4 lip 2018

Od Felixa do Althei

Odetchnąłem cicho, odkładając telefon. Kolejna wiadomość o zwłokach. Podniosłem się, co poskutkowało cichym skomleniem Chipper'a.
- Tak, wiem, mnie też nie odpowiada ta pora - jęknąłem, na co ten tylko szczeknął. Uśmiechnąłem się jednak na myśl, że nie muszę siedzieć tyle w domu.
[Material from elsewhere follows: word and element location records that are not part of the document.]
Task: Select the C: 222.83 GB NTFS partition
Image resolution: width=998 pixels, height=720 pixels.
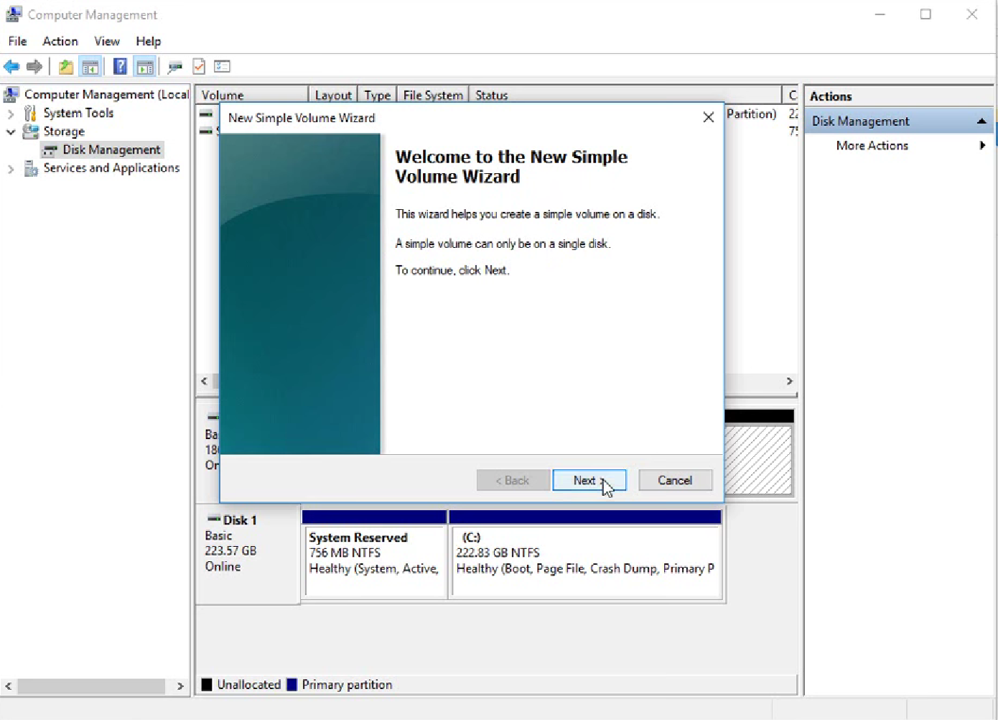Action: click(x=586, y=560)
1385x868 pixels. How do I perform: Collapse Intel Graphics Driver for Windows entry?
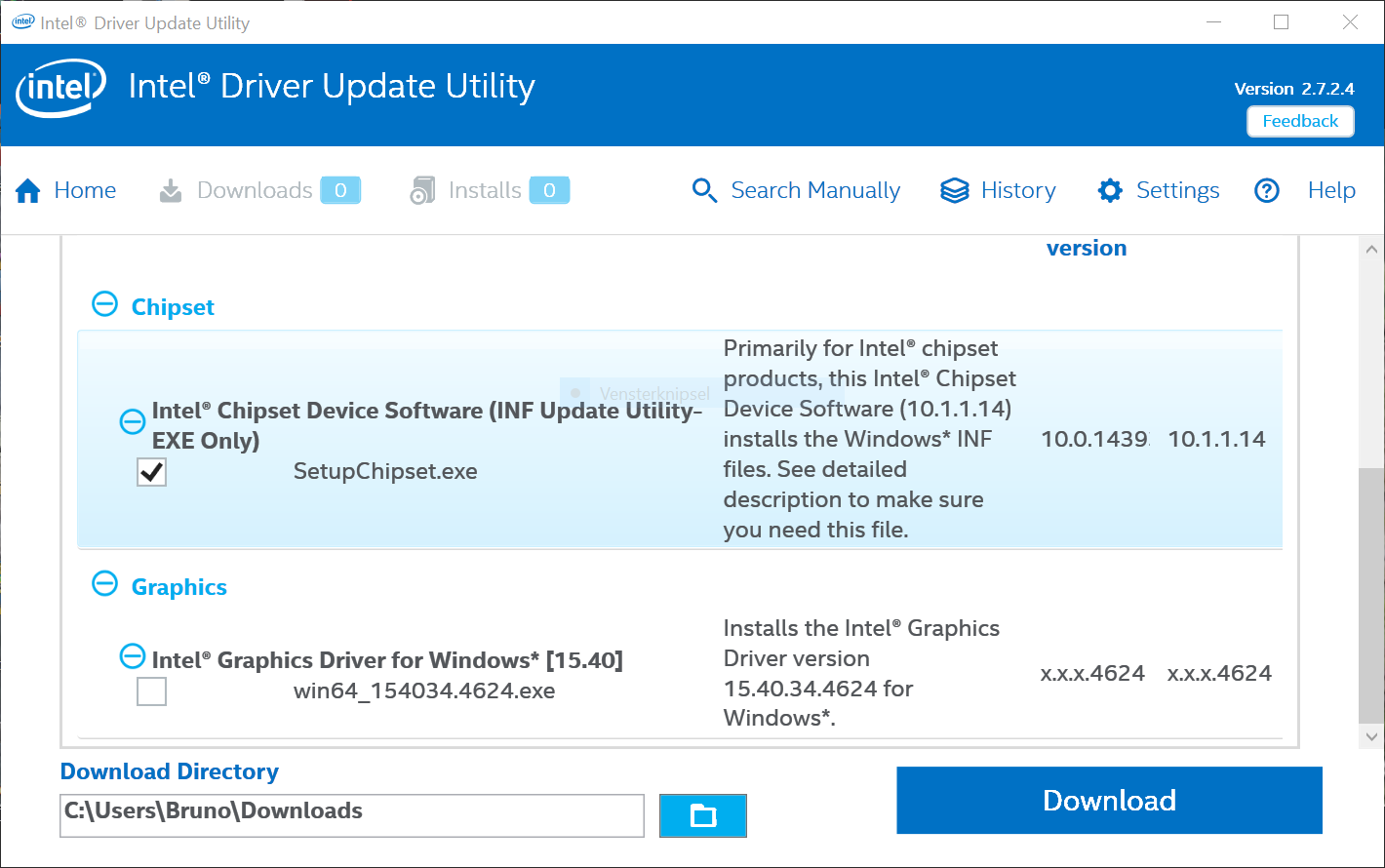point(133,656)
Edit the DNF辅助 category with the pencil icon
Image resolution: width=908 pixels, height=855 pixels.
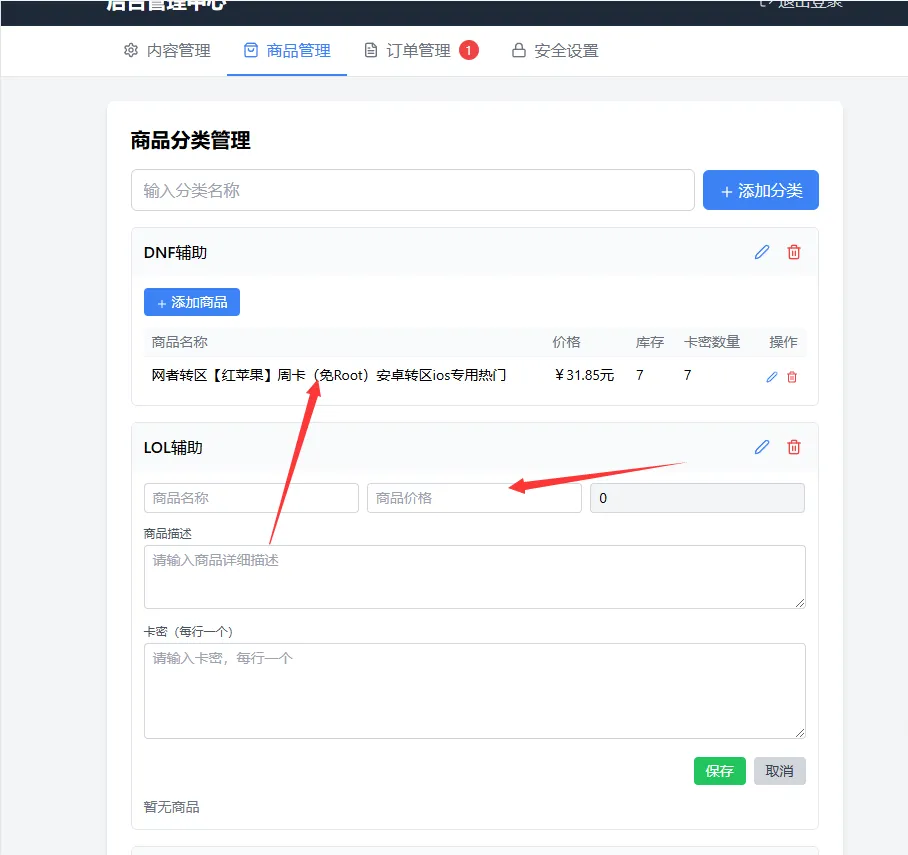pos(761,252)
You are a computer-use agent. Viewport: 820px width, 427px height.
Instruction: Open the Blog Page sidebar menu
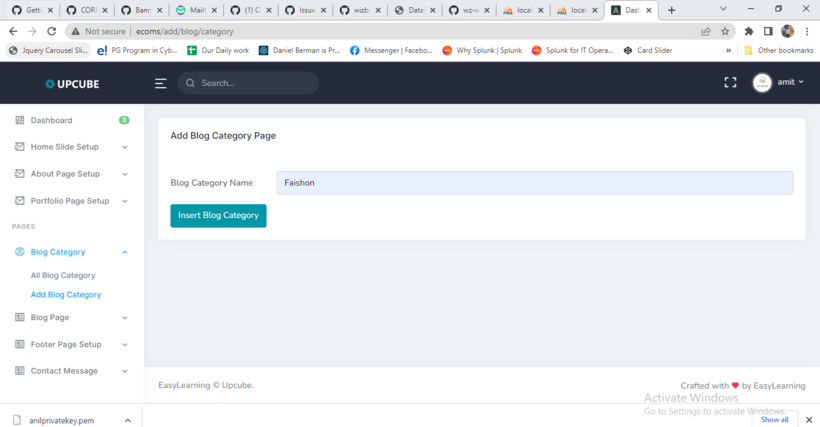50,317
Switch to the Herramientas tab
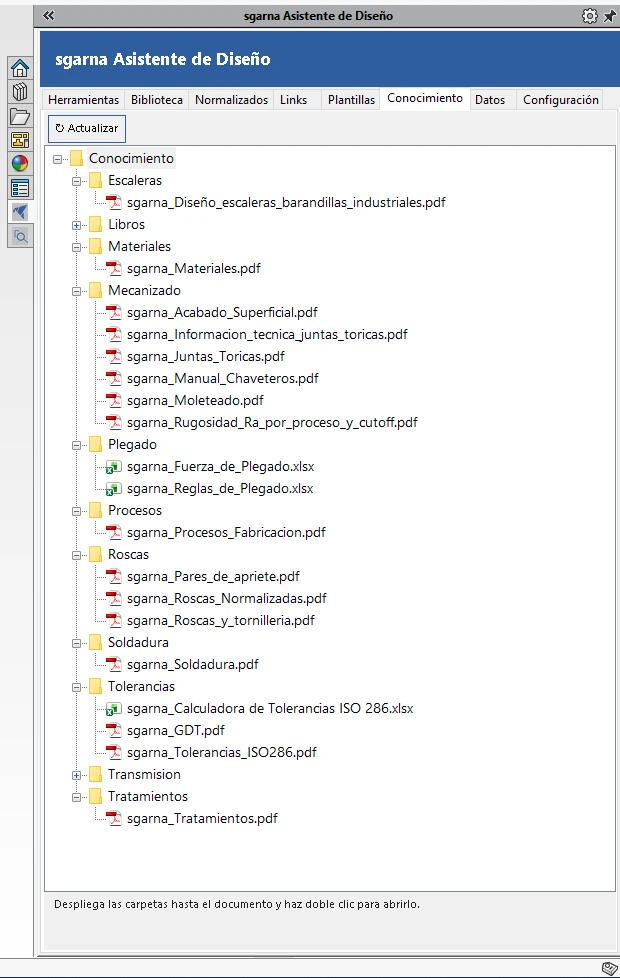 tap(84, 100)
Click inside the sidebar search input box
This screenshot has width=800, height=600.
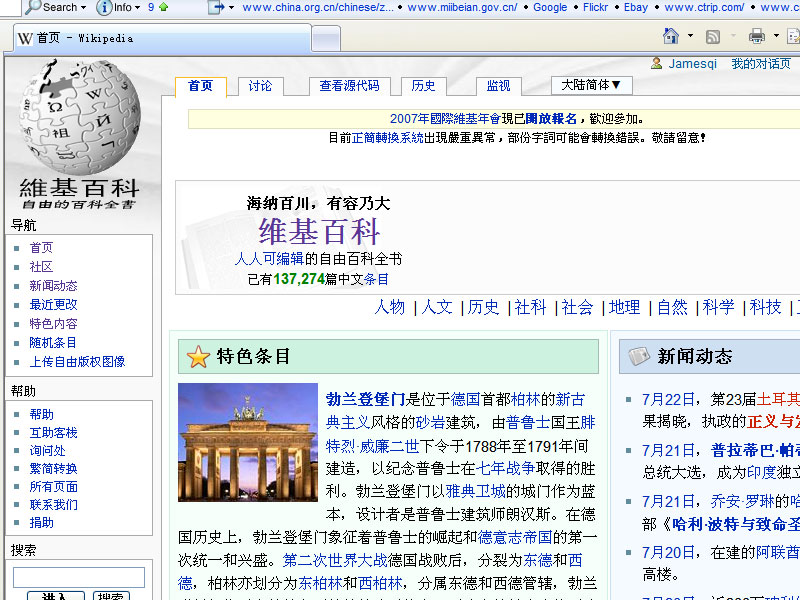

Pogłaskałem zwierzaka po głowie i zacząłem się ubierać. Ten jednak szczeknął, kiedy telefon znowu się odezwał. Szybko go chwyciłem, o mało nie zabijając się po drodze i odebrałem.
- Franc, dotarło, już się zbieram - burknąłem do słuchawki, kiedy tylko odebrałem.
- To się pośpiesz - odparła kobieta. - Kolejnego spóźnienia nie zdzierżę.
Westchnąłem, rozłączając się, po czym wybiegłem z mieszkania.

▫◾▫◾▫

Spojrzałem na oczyszczone z resztek ciała kości, które leżały poukładane na stoliku. Włączyłem dyktafon i zacząłem oględziny czaszki, której zdjęcia poszły do artysty zajmującego się rekonstrukcją twarzy.
- Mężczyzna rasy białej, tożsamość nieznana - mruknąłem, obracając kość w dłoniach. - Prawdopodobnie śmiertelna rana na kości potylicznej, zadana tępym, płaskim narzędziem... - urwałem na chwilę, żeby zapisać to dla analityków, po czym odłożyłem to, co kiedyś ochraniało najważniejszy organ w ciele tego człowieka. Zmarszczyłem delikatnie brwi i wziąłem dwa kręgi  w dłoie, żeby im się przyjrzeć. Nałożyłem je na siebie. - Złamanie rdzenia kręgowego na wysokości C4 i C5...
- Szczęściarz, mamy rozpoznanie - mruknął Alec, wchodząc do pomieszczenia z pokaźną teczką, do której przypięte było zdjęcie mężczyzny.
- Oraz pewne zabójstwo - dodałem, biorąc kartotekę. - Antonio Santos... znajdę i porozmawiam z bliskimi.

▫◾▫◾▫

Wszedłem do knajpy, rozglądając się dookoła. Od razu nieznacznie się uśmiechnąłem, widząc dziewczynę przy barze, gdzie zaraz usiadłem.
- Co podać? - mruknęła dość beznamiętnym głosem.
- Nie, dziękuję - stwierdziłem, patrząc na nią z nieznacznym uśmiechem, na co ta tylko zmarszczyła brwi. Dalej jednak nie podnosiła na mnie wzroku. - Althea Santos?
To już podziałało. Dziewczyna spojrzała na mnie z czymś dziwnym w oczach, jednak zaraz to coś zniknęło. Uśmiechnąłem się do niej, co tylko spowodowało delikatne skrzywienie jej warg.
- Niestety jestem zmuszony cię poinformować... - wziąłem głębszy oddech, zmuszając się do powagi. - Twój ojciec nie żyje.